> **Stated task**:
Copy out, unchanged, the part of the items that opens with the line containing "Given: Select the K-State Police display name" and closes with the line containing "should pyautogui.click(x=252, y=107).", including both of those lines. Leave the pictures out of your answer.

> **Data for this exercise**:
==================================================
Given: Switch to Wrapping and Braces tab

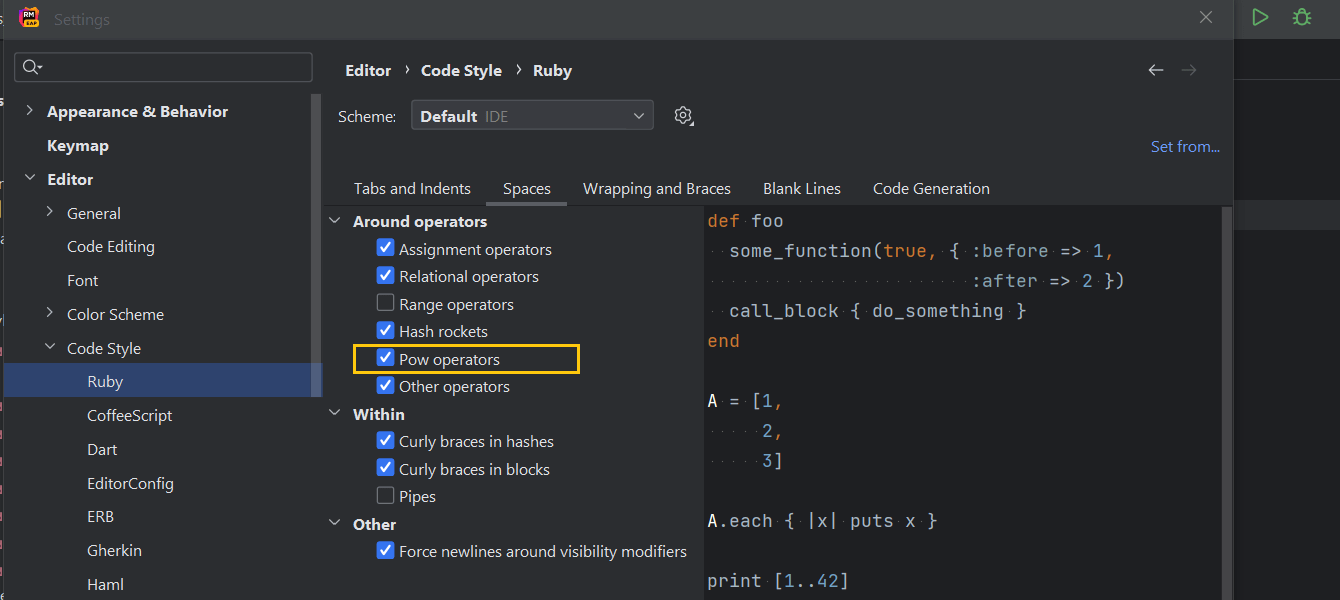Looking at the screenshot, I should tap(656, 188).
==================================================
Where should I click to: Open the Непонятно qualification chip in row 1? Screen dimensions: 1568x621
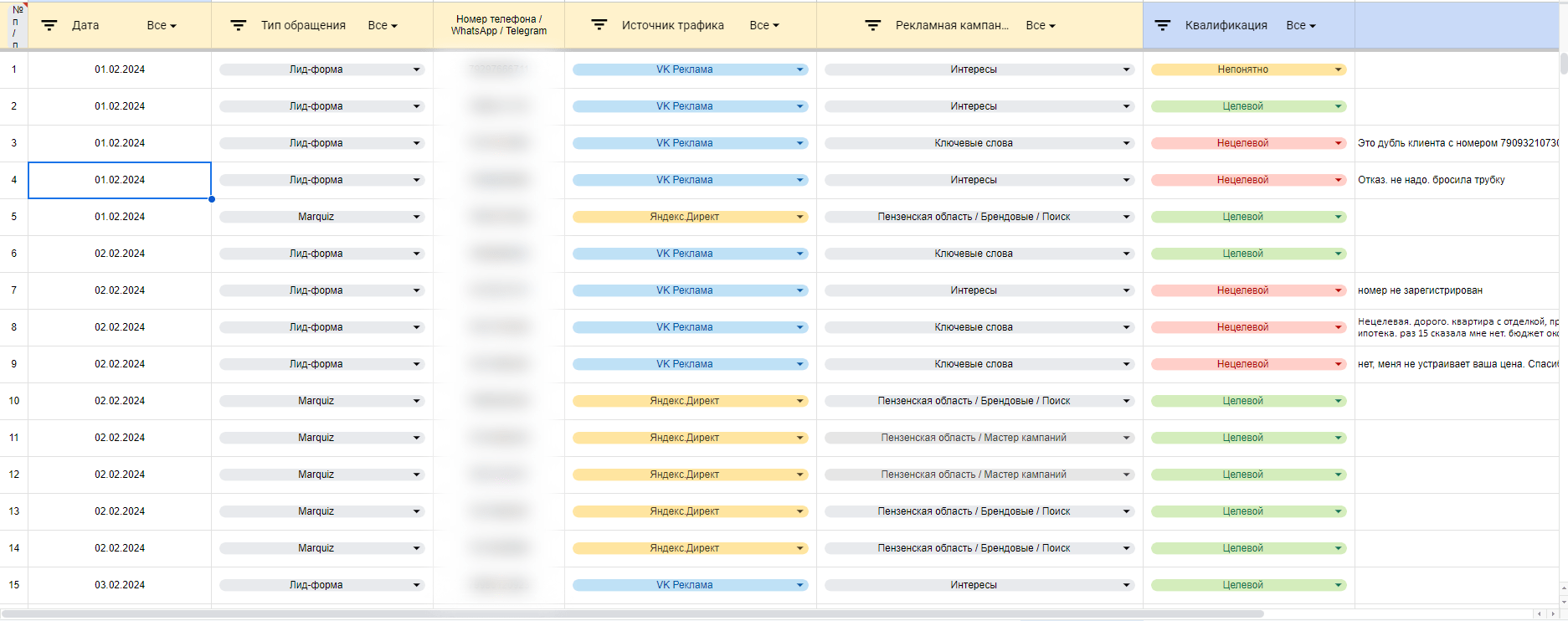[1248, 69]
==================================================
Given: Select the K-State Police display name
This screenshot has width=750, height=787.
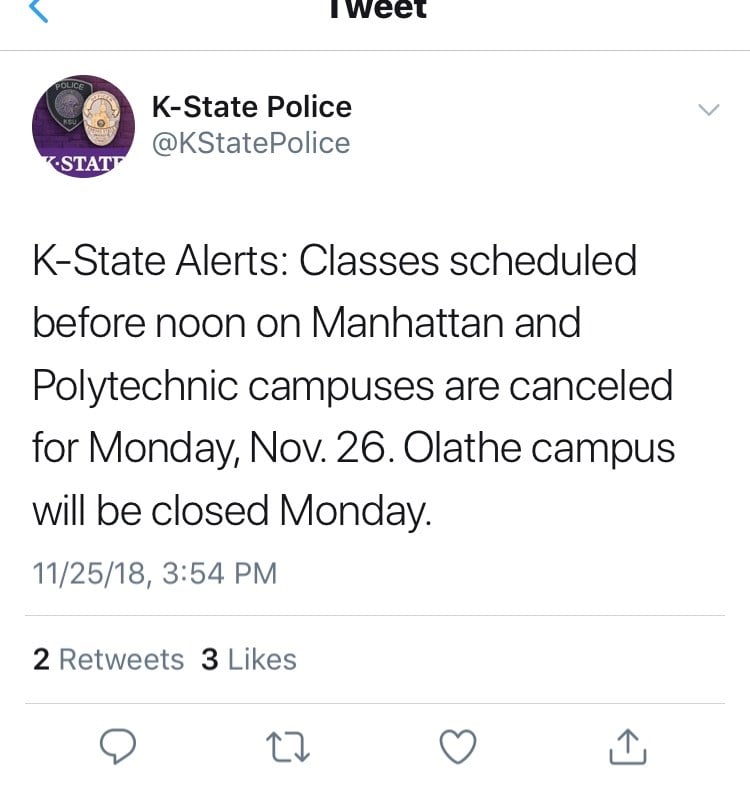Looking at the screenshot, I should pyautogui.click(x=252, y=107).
==================================================
> **Solution for this exercise**:
Given: Select the K-State Police display name
This screenshot has width=750, height=787.
Looking at the screenshot, I should pyautogui.click(x=252, y=107).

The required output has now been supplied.